(Input data begins)

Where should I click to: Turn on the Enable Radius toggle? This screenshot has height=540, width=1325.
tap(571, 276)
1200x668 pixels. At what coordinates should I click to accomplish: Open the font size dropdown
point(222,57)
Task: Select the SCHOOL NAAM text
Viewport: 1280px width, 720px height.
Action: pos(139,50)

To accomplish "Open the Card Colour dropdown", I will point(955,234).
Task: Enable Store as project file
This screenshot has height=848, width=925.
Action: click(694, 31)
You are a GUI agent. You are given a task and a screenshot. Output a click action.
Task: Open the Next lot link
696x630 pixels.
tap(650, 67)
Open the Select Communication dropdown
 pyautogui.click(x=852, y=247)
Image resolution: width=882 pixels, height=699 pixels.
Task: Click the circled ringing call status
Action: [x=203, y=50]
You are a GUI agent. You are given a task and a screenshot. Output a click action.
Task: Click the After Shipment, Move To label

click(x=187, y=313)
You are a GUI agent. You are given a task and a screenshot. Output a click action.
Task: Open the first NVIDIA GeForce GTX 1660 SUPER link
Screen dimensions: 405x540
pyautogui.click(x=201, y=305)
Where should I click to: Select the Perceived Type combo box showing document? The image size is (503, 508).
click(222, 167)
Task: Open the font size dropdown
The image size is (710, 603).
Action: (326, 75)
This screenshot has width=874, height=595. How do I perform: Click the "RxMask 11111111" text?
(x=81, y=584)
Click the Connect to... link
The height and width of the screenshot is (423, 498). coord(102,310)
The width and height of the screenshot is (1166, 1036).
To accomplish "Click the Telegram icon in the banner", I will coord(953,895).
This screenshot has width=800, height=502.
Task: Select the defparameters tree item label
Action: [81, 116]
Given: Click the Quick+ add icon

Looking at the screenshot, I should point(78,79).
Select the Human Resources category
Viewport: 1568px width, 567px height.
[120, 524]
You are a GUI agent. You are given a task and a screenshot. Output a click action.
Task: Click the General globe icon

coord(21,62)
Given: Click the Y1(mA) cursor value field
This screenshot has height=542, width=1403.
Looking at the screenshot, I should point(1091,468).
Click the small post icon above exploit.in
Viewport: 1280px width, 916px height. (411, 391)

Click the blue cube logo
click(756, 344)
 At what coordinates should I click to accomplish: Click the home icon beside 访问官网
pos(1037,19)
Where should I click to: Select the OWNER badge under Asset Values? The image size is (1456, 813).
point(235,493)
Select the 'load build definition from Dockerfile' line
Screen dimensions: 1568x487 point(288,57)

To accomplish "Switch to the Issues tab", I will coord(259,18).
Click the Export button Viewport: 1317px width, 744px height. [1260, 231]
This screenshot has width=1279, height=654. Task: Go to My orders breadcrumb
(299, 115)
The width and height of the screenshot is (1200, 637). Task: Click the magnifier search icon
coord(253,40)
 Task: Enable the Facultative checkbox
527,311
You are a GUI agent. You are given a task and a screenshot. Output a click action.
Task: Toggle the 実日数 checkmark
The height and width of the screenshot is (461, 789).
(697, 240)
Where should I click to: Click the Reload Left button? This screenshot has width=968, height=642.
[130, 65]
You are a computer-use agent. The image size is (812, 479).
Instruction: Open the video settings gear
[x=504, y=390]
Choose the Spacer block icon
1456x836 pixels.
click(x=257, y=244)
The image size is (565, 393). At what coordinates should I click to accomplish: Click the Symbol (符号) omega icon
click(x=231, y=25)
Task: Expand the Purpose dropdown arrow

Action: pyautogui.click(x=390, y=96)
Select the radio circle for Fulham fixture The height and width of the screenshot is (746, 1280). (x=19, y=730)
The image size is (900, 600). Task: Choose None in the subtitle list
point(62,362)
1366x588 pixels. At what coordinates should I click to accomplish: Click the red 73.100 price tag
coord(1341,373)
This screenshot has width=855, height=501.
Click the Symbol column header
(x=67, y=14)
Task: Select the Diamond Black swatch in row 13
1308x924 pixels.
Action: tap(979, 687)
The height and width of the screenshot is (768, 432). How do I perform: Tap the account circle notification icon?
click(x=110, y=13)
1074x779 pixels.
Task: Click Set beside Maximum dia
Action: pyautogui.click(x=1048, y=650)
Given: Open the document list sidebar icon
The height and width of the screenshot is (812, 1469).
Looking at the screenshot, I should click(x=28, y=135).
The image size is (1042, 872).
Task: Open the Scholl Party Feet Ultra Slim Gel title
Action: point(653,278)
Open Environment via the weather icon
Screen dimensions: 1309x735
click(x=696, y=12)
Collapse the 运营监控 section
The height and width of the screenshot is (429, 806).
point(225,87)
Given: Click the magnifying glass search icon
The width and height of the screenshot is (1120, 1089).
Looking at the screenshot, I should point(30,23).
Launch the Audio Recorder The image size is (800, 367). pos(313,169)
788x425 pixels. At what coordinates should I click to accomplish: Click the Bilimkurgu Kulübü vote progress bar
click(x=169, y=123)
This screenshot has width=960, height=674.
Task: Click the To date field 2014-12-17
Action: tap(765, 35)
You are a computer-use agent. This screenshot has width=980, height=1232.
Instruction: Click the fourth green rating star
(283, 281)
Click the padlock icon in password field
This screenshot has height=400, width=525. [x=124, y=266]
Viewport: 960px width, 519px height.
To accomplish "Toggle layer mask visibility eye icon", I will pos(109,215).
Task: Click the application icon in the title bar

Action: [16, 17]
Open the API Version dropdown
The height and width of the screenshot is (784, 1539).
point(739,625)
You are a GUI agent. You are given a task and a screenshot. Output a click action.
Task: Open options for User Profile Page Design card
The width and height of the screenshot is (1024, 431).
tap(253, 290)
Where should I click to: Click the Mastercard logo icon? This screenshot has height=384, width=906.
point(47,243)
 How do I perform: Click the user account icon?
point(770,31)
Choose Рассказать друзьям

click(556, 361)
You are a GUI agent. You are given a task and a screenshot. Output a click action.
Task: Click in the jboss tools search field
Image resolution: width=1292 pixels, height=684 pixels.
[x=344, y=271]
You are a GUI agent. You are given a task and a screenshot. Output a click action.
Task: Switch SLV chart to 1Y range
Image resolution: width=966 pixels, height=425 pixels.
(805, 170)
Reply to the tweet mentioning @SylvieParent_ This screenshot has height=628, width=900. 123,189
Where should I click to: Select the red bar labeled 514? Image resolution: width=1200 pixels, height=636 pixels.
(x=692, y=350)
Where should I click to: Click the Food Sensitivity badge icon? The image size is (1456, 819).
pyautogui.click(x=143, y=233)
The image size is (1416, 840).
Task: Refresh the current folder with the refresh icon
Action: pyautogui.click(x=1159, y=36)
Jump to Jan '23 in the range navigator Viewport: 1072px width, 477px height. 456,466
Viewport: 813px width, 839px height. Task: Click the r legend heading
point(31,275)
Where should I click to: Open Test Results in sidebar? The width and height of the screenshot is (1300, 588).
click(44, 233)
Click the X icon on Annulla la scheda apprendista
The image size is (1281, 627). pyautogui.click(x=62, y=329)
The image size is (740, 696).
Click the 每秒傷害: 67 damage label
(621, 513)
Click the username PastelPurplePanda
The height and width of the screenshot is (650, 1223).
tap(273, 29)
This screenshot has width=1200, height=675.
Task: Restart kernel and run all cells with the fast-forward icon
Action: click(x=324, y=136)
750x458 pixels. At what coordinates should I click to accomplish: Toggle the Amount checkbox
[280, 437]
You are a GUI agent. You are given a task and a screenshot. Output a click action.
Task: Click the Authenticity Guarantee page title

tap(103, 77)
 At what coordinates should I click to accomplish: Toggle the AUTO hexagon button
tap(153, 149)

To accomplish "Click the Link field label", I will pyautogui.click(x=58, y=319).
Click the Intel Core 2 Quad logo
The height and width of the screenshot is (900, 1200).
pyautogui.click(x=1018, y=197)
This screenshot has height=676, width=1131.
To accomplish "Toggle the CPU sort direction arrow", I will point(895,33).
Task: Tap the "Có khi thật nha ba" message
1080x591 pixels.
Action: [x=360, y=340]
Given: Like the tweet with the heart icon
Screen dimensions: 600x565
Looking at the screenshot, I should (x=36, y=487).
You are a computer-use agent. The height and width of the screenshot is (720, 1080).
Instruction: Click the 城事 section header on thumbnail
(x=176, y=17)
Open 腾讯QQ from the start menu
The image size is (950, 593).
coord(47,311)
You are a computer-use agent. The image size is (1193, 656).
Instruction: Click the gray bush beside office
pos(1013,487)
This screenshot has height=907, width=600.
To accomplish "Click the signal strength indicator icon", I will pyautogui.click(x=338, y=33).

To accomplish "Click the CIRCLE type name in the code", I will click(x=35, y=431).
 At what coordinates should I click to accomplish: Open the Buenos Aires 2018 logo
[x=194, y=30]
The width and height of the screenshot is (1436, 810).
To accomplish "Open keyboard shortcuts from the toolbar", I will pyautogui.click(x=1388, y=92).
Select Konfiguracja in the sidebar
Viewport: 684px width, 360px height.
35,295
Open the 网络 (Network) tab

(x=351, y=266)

(Input data ends)

## What is needed
Scanning the data above, copy out every line where "Switch" is found.

## Solution for this task
To accomplish "Switch to the Issues tab", I will coord(259,18).
Task: Switch SLV chart to 1Y range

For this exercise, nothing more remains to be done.